Na podobne rozwiązanie zdecydował się prezydent Gruzji Michail Saakaszwili, który zarządził przeniesie parlamentu ze stolicy kraju Tbilisi do odległego o 182 km Kutaisi. Budowa wartego ponad 800 mln dol. gmachu na tle obszarpanych radzieckich blokowisk trwała trzy lata. Pierwsze obrady w nim ruszą po wyborach parlamentarnych w październiku.
Rosyjskie władze rozważają również drugi, bardziej radykalny scenariusz. Chodzi o przeniesienie części urzędów centralnych na Syberię. Z taką propozycją wystąpił gubernator obwodu moskiewskiego Siergiej Szojgu. – Gdyby car Piotr I żył w naszych czasach, to zbudowałby nową stolicę nie w regionie bałtyckim, lecz bliżej Pacyfiku – uważa politolog Siergiej Karaganow z rosyjskiej Wyższej Szkoły Ekonomicznej. Przeniesienie stolicy na Wschód ma nie tylko geopolityczne znaczenie.
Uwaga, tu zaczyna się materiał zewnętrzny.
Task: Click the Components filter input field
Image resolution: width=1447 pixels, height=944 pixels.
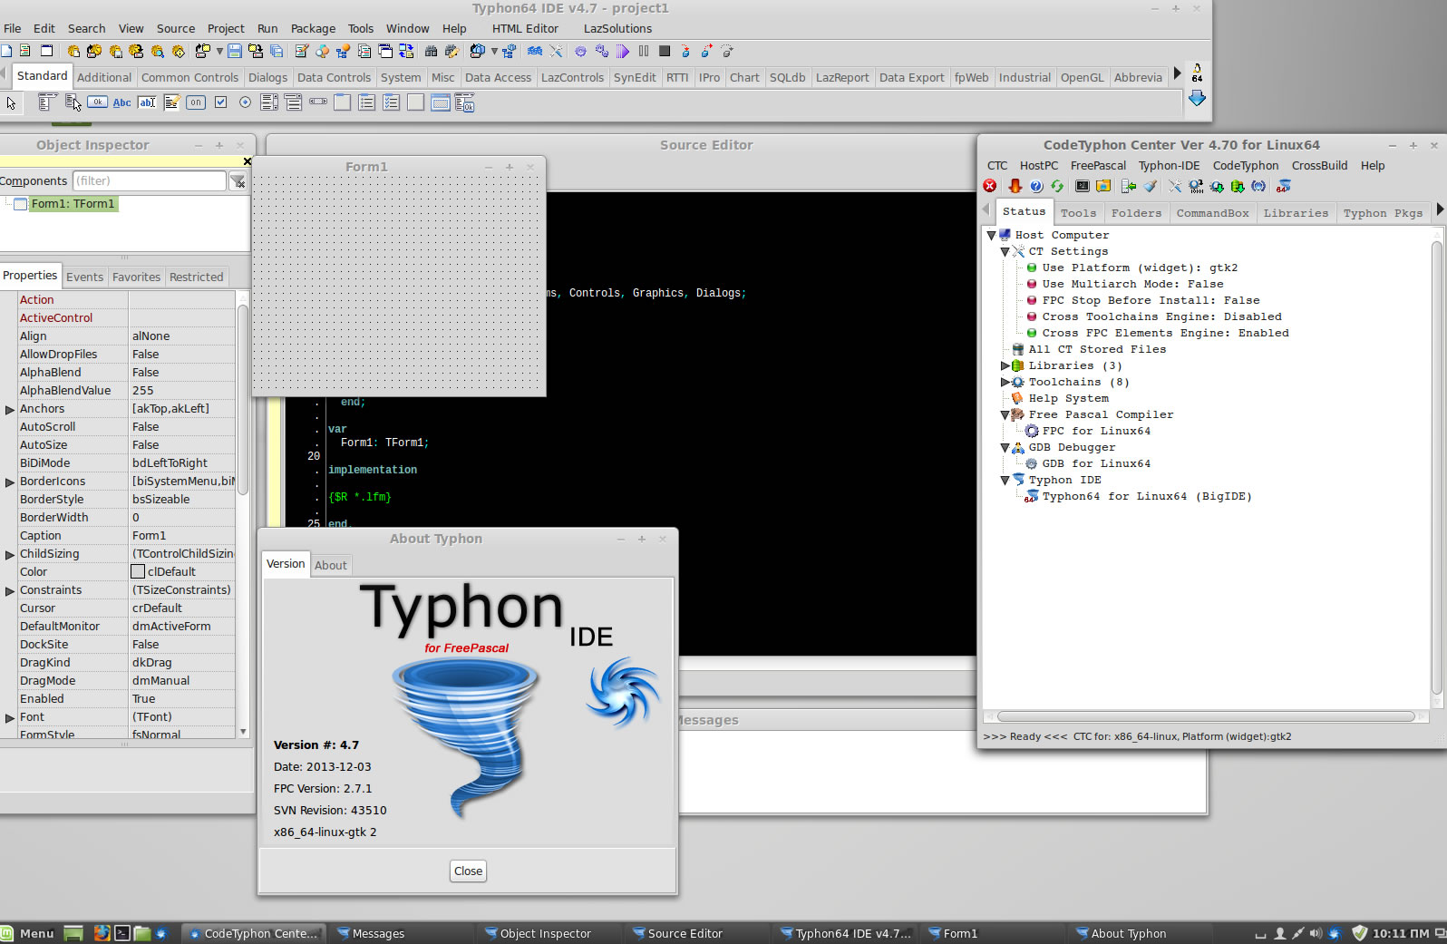Action: [149, 181]
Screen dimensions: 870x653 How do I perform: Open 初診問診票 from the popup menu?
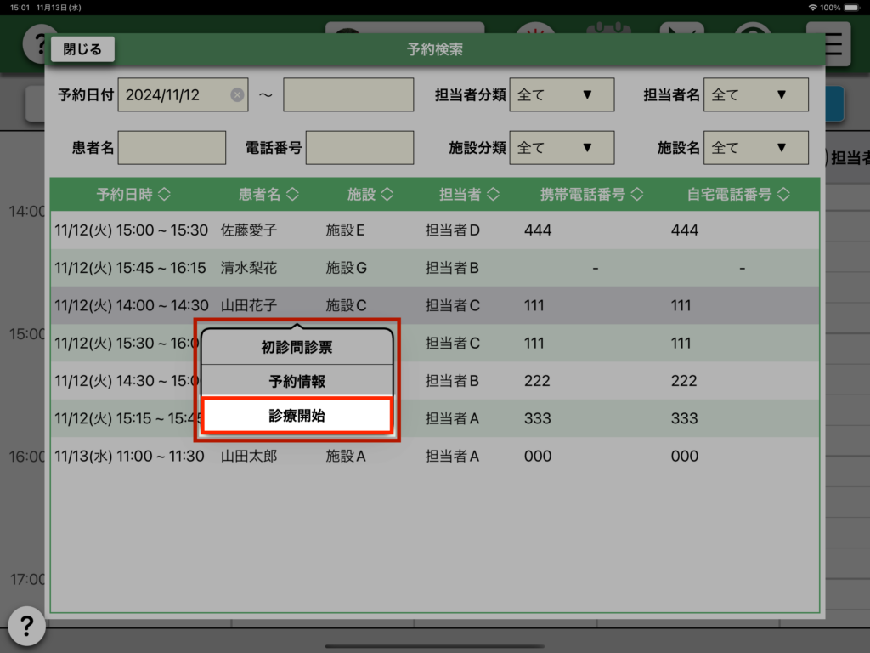pos(297,347)
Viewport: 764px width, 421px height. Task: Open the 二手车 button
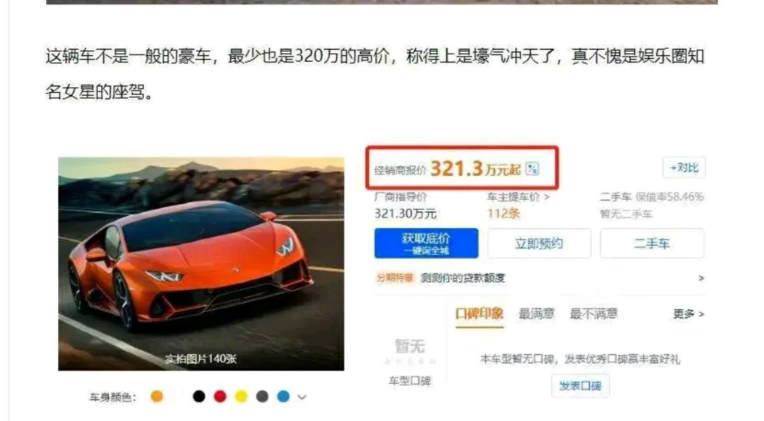click(651, 243)
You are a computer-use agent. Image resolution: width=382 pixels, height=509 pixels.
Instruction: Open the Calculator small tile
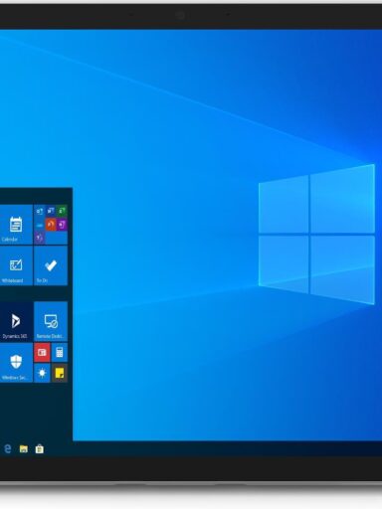pyautogui.click(x=60, y=352)
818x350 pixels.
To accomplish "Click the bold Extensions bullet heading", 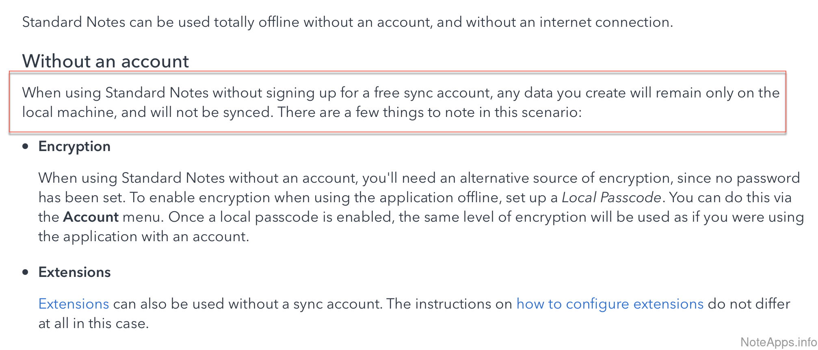I will 74,272.
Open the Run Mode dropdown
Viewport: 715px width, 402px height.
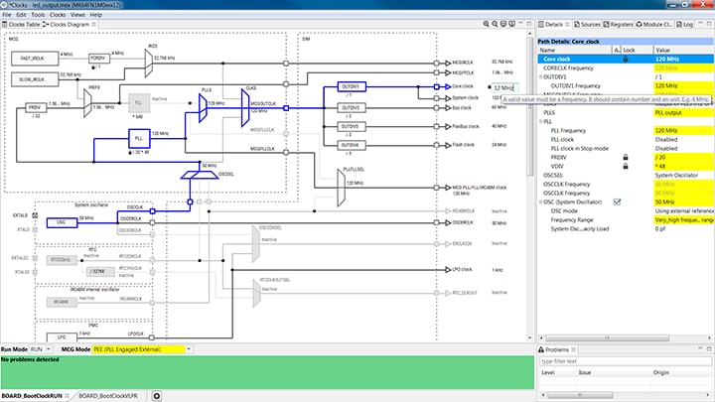tap(45, 349)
Zdaniem rosyjskich analityków jest to konieczne dla w miarę zrównoważonego rozwoju kraju. Skoncentrowanie instytucji politycznych i finansowych w europejskiej części Rosji hamuje rozwój pozostałych regionów i grozi rozpadem państwa. Dziś graniczące z zaludnionymi Chinami Syberia i Daleki Wschód, gdzie znajdują się trzy czwarte zasobów surowcowych Rosji, wyludniają się. Populacja w tych regionach kurczy się miejscami sześciokrotnie szybciej niż w centrum państwa. Obszary stanowiące 60 proc. terytorium kraju zamieszkuje zaledwie 25 mln ludzi (ok. 17 proc. rosyjskiej populacji). – Ludzie uciekają do europejskiej części kraju w poszukiwaniu lepszego życia – mówi DGP moskiewski politolog Paweł Salin. – Kreml będzie musiał poważnie zastanowić się nad przeniesieniem stolicy do Nowosybirska czy Władywostoku już w tej dekadzie. Jest to jedyny sposób, by utrzymać te terytoria – dodaje. Podobnie postąpił pod koniec lat 90. Kazachstan, przenosząc stolicę kraju z Ałmaty do położonej na północy kraju Astany. W ten sposób państwo chciało potwierdzić swoje prawo do graniczących i przecinających terytorium Rosji stepów.